╭──
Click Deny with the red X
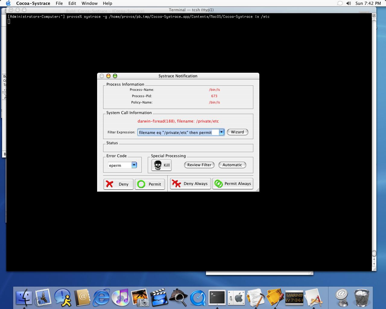This screenshot has width=386, height=309. click(x=118, y=184)
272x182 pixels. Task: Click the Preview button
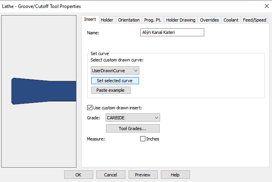tap(143, 175)
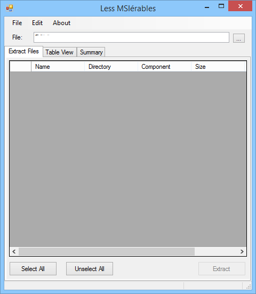Click the horizontal scrollbar left arrow
This screenshot has width=256, height=294.
14,251
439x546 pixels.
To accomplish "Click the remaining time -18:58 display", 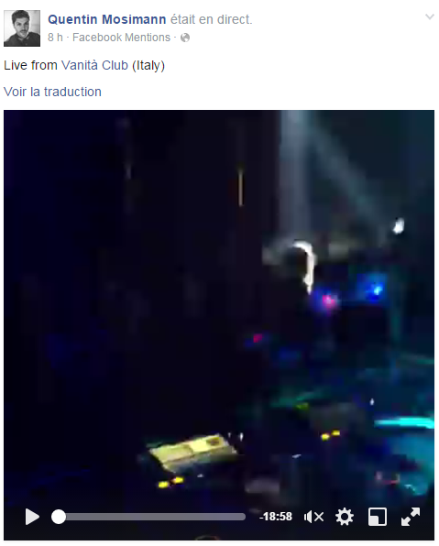I will [276, 517].
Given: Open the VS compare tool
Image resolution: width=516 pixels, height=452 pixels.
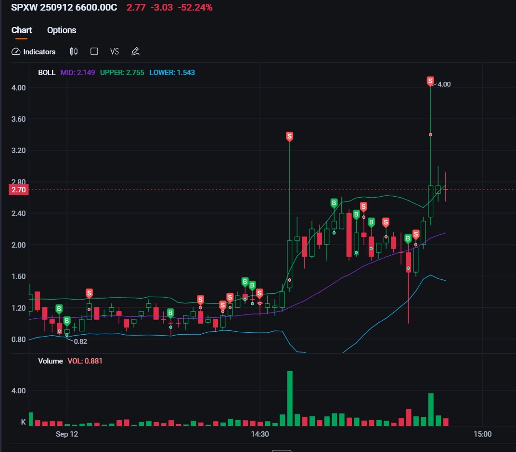Looking at the screenshot, I should 115,51.
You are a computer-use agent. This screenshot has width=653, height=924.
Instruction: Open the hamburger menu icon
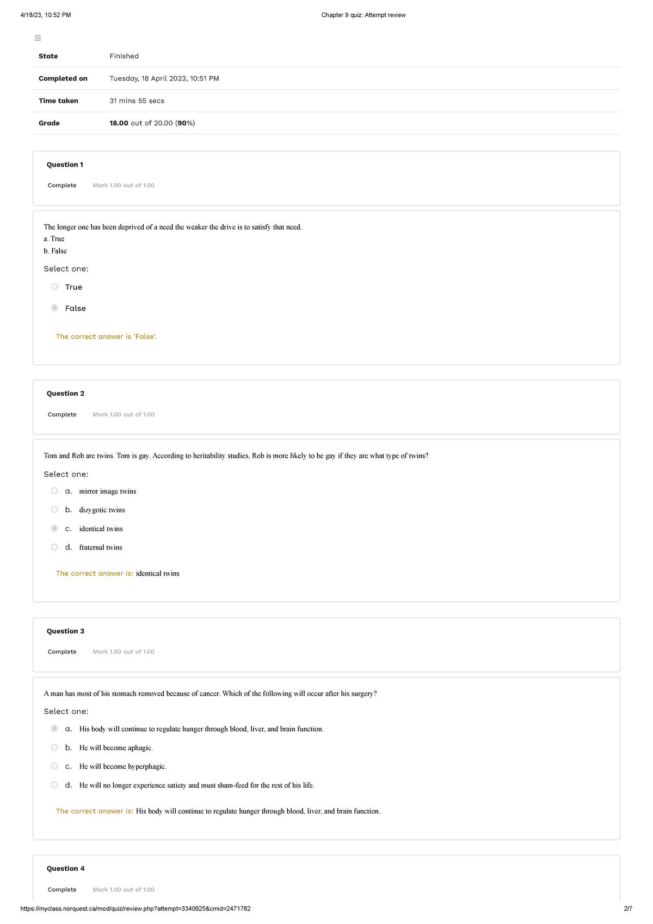(38, 38)
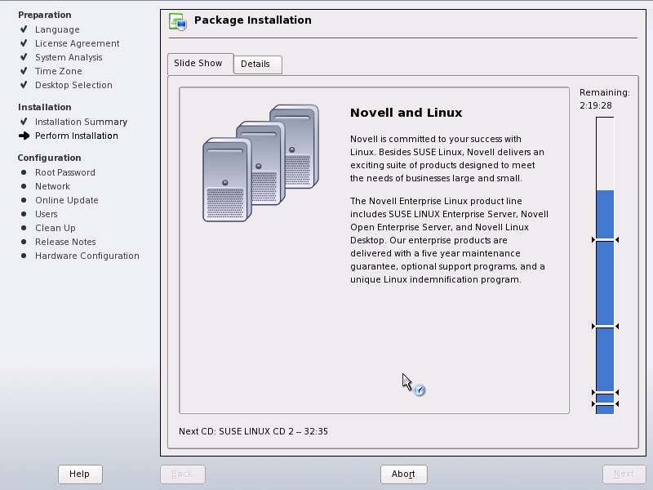Click the Hardware Configuration bullet icon
Image resolution: width=653 pixels, height=490 pixels.
[24, 256]
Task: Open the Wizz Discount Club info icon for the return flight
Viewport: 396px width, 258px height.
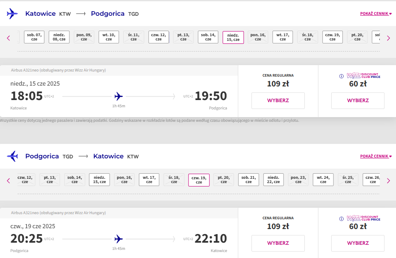Action: click(341, 219)
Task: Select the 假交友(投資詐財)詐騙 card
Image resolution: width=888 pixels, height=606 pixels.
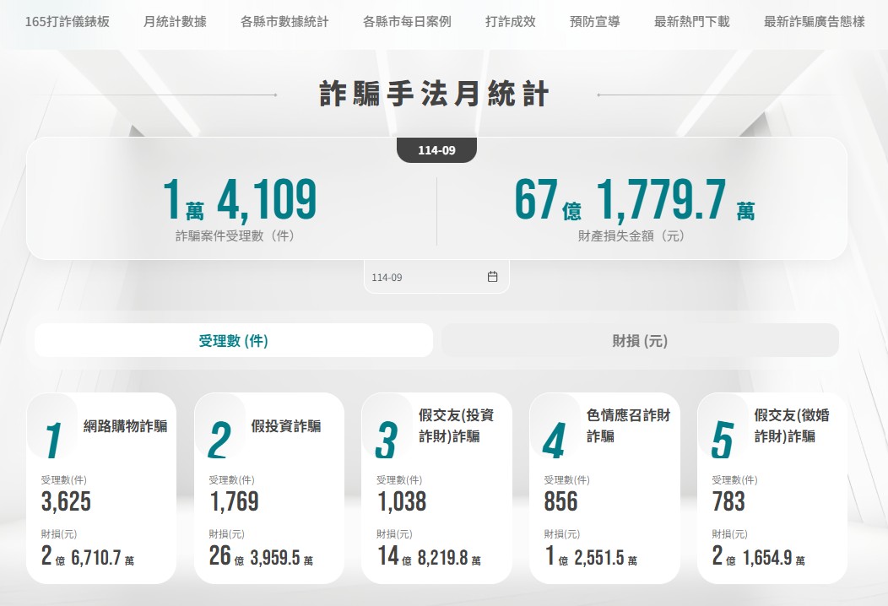Action: click(436, 488)
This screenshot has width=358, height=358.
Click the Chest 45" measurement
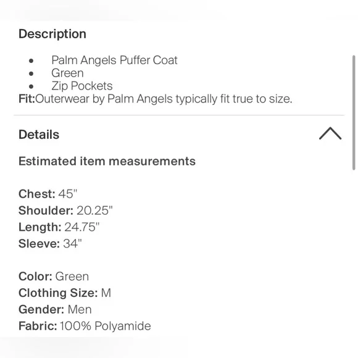tap(48, 194)
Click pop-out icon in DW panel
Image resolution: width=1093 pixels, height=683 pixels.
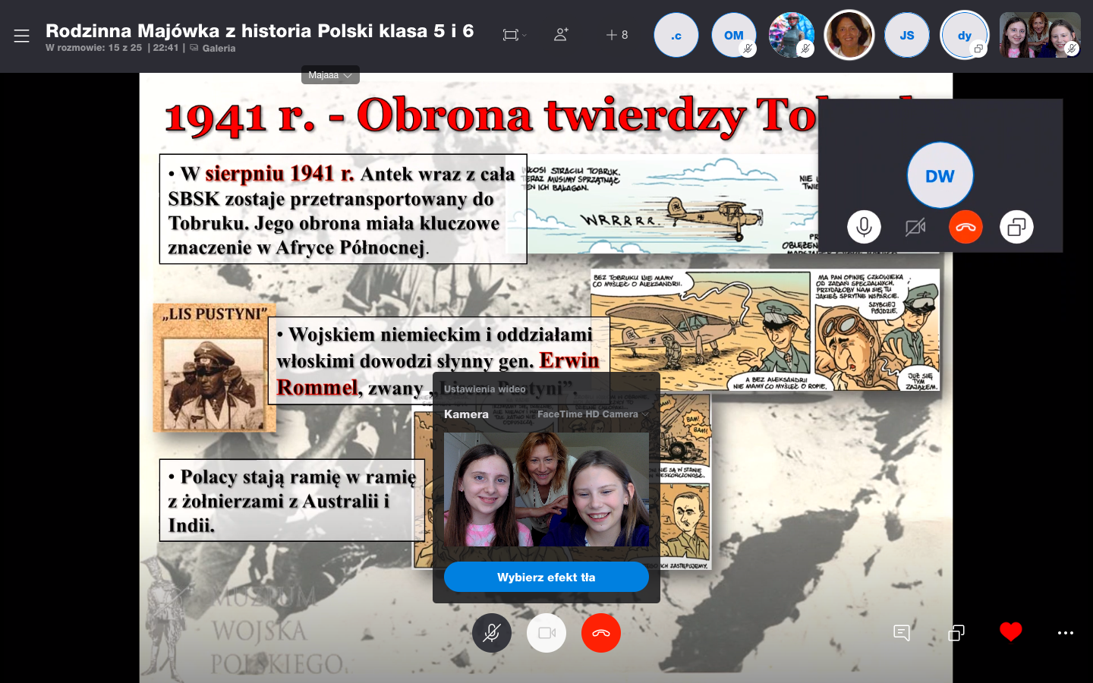[1016, 227]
╰──
■ About this task
Leave every picture out, and reproduce exactly the lines from the line bearing "Task: Open the" through the closing line of the material above.

■ Result of this exercise
Task: Open the Wizz Discount Club info icon for the return flight
Viewport: 396px width, 258px height.
Action: click(341, 219)
Task: Select the 假交友(投資詐財)詐騙 card
Image resolution: width=888 pixels, height=606 pixels.
Action: click(436, 488)
This screenshot has width=358, height=358.
Click the Chest 45" measurement
tap(48, 194)
Click pop-out icon in DW panel
Image resolution: width=1093 pixels, height=683 pixels.
[1016, 227]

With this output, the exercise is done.